§ **Provided records**
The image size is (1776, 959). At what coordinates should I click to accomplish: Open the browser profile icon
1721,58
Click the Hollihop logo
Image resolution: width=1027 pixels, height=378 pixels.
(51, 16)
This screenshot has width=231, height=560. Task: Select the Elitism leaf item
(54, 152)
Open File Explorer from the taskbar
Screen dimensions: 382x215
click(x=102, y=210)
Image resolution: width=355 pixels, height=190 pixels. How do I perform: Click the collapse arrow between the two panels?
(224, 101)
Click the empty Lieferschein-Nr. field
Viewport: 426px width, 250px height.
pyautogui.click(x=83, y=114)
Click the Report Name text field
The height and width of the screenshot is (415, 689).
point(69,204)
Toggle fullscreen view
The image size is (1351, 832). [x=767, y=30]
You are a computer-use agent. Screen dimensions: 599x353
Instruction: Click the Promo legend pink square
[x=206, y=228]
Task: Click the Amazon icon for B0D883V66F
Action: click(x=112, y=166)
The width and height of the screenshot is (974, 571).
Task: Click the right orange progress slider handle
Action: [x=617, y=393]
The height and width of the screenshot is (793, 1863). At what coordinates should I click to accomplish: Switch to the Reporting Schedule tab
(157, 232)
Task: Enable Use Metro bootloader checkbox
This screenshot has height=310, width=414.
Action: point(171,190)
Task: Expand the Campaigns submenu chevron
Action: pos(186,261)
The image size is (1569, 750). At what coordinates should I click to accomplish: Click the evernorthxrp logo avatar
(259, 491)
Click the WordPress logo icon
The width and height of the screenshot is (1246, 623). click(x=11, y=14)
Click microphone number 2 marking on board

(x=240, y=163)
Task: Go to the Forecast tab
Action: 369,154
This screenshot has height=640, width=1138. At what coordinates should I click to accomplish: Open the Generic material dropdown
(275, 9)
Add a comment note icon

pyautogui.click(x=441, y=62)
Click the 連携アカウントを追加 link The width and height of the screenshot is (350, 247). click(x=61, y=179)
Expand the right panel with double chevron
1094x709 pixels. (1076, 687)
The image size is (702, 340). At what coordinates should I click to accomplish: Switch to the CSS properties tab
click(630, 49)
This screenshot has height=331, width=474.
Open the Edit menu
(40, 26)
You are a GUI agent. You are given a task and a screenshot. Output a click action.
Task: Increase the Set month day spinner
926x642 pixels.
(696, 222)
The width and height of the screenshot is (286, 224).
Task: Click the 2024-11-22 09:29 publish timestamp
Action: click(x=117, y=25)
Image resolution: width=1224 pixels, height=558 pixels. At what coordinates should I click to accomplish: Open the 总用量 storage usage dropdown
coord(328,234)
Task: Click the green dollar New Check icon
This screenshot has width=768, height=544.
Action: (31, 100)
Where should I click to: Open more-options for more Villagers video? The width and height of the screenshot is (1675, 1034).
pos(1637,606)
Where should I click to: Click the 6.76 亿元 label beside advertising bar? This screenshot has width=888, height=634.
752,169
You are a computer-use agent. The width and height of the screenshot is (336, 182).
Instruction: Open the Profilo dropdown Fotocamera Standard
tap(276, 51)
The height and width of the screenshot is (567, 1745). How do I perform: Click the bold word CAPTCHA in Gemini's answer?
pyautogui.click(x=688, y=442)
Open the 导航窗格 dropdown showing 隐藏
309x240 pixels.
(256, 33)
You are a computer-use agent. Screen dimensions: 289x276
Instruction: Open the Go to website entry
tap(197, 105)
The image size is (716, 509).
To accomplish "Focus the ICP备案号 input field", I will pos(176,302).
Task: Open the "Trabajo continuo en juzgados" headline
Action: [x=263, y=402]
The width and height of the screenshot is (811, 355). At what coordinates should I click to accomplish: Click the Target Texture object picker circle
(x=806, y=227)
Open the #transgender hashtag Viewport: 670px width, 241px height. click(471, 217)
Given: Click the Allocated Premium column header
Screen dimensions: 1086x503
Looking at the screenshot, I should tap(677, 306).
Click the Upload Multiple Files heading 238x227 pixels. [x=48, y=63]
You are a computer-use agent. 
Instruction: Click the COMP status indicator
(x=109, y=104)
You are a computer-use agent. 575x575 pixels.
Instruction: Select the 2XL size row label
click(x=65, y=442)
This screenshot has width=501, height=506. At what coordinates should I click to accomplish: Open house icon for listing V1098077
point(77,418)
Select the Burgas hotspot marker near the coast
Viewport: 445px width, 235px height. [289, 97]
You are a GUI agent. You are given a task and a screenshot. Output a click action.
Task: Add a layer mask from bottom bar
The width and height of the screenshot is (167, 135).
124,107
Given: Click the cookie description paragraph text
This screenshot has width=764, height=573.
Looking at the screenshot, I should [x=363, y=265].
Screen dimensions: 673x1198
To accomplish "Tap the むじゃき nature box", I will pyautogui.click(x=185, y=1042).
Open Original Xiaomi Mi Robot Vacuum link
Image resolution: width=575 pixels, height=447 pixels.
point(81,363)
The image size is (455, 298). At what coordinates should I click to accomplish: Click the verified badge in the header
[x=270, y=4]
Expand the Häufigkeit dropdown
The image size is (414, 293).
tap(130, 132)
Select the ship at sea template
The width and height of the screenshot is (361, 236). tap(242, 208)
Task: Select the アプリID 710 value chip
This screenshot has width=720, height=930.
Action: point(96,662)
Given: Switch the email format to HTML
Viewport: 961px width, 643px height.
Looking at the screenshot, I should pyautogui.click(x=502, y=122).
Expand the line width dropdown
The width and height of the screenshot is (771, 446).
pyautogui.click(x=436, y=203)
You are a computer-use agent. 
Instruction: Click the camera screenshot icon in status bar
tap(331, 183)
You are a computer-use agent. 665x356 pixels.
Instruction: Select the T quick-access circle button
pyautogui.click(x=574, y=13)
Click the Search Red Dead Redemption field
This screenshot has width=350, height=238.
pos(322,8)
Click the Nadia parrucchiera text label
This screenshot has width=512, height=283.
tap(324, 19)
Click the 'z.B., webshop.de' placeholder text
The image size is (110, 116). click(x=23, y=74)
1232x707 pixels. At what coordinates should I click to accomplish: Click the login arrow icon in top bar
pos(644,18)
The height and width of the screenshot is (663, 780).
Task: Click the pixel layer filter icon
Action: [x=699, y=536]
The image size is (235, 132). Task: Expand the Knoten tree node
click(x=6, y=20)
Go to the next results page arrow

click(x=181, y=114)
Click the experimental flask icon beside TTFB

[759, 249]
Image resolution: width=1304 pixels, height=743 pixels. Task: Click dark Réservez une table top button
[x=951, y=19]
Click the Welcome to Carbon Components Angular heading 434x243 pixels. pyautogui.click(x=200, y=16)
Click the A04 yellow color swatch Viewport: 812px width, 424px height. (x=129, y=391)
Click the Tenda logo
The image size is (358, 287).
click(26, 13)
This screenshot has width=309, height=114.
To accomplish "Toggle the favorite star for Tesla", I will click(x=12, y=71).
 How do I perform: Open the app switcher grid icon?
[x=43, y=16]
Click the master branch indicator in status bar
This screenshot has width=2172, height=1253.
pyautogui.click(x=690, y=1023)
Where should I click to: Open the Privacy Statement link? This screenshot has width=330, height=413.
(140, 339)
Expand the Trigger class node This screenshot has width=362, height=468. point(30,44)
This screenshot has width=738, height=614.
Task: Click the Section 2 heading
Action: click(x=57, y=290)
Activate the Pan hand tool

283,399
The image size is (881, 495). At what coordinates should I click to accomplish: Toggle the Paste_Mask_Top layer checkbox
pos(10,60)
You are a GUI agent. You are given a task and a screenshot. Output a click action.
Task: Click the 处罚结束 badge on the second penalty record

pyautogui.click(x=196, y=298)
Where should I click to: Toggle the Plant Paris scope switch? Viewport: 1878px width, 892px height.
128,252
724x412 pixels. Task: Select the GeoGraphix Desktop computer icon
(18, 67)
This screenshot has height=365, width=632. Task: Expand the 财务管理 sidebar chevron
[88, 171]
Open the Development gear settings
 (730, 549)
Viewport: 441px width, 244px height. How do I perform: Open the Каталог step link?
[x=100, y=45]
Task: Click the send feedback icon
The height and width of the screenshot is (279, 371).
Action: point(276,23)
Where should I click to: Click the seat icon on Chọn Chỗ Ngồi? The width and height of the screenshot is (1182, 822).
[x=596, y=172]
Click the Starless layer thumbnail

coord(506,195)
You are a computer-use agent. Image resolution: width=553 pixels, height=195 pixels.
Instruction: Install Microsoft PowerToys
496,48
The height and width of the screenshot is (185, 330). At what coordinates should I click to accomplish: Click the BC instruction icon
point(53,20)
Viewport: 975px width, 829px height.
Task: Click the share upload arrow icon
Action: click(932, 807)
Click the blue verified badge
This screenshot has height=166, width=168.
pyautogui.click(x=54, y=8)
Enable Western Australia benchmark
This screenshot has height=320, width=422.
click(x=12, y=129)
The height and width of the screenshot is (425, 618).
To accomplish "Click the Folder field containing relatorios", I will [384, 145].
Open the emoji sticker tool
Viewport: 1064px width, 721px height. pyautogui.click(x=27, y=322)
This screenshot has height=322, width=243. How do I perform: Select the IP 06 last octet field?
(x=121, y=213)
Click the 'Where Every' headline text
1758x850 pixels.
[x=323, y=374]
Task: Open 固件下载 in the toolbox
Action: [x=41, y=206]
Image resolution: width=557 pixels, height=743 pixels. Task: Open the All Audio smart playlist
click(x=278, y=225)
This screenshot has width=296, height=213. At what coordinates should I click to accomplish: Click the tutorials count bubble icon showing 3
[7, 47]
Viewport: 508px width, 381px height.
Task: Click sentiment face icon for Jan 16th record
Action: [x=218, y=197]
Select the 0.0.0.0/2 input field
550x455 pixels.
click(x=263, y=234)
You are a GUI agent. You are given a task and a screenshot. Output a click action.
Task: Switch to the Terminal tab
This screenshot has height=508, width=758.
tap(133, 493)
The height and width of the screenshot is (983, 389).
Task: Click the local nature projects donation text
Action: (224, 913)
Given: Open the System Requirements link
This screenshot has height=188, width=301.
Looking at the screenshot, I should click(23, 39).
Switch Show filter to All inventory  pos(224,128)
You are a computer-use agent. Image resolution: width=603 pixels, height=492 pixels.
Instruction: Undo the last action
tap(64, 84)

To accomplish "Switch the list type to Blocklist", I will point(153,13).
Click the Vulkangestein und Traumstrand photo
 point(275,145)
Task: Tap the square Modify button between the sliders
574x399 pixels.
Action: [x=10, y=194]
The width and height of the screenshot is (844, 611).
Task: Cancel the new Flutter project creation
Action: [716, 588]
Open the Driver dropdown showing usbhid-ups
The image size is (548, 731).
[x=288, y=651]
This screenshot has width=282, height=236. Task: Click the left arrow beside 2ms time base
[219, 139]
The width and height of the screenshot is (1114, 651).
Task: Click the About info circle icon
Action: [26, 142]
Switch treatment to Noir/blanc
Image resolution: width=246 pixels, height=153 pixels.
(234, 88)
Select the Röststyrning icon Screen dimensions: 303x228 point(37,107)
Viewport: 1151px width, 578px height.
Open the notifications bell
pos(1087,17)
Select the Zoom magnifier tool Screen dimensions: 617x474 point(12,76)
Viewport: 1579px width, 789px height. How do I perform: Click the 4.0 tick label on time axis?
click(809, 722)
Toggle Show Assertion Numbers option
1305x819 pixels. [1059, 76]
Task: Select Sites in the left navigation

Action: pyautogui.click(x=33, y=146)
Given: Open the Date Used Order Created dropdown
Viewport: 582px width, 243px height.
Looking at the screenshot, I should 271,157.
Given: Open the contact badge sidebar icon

§ **What you have to do**
Scan the data for the word "from" and copy every line where it shows up.

§ **Solution to this problem**
Open File Explorer from the taskbar
Task: Add a layer mask from bottom bar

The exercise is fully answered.